____ Given data
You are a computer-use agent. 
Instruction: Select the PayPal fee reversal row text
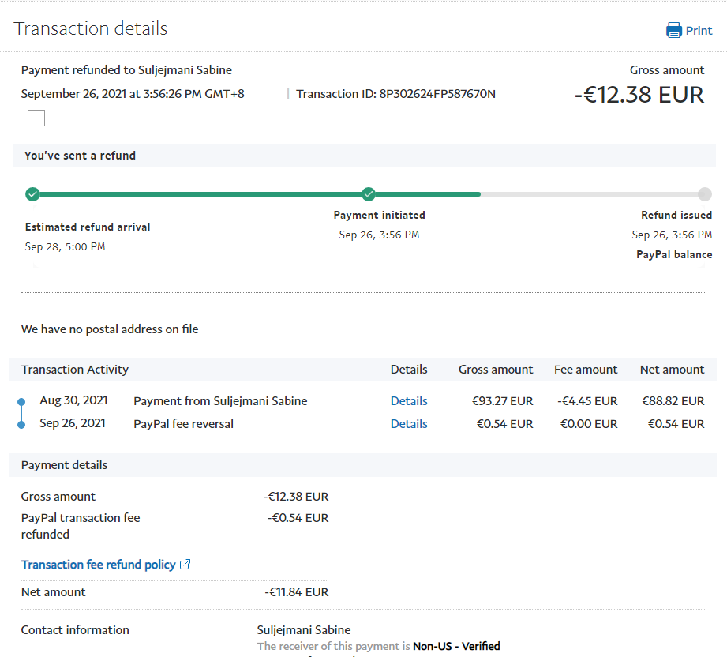183,424
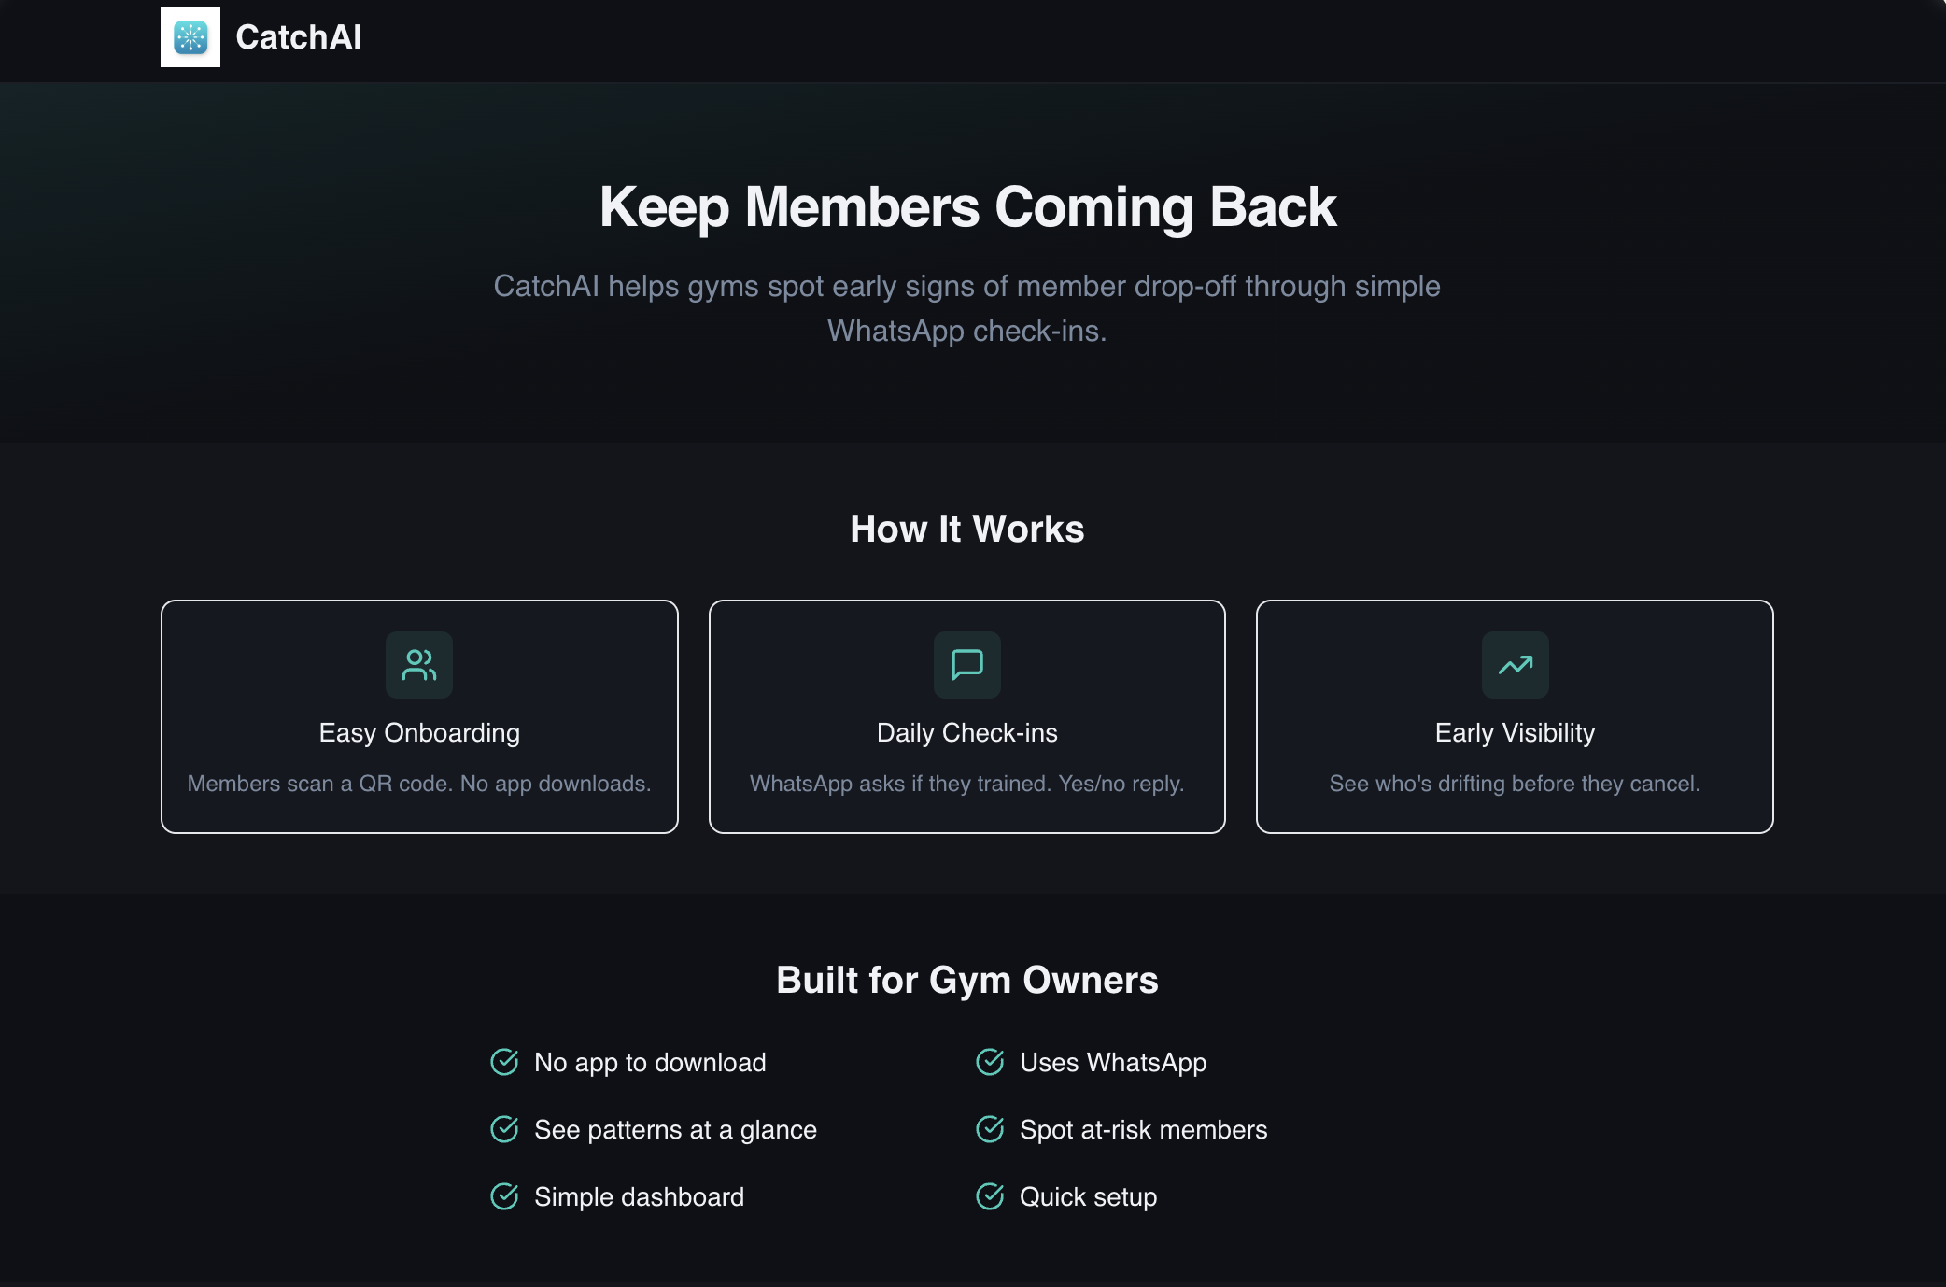The height and width of the screenshot is (1287, 1946).
Task: Click checkmark icon beside See patterns at a glance
Action: [504, 1129]
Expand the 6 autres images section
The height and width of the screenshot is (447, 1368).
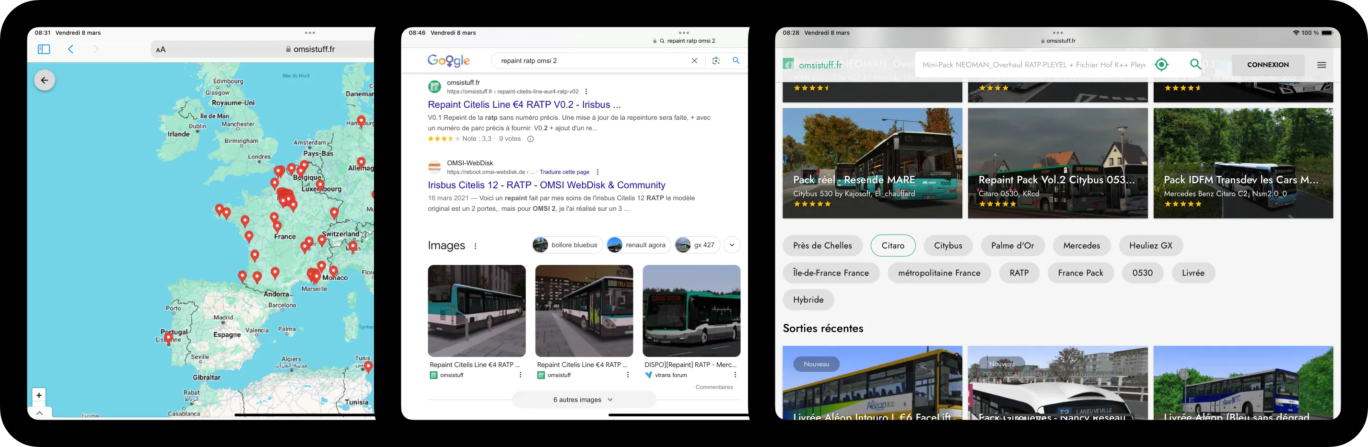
________
→ **Task brief**
Write out all the records again with "section" switched to "panel" and nothing else changed. Leave the pictures out.

→ **Solution to this problem**
You are a computer-use agent. 
Instruction: Select the PayPal fee reversal row text
183,424
The height and width of the screenshot is (1287, 1946).
Task: Click checkmark icon beside See patterns at a glance
Action: [504, 1129]
Expand the 6 autres images panel
The height and width of the screenshot is (447, 1368).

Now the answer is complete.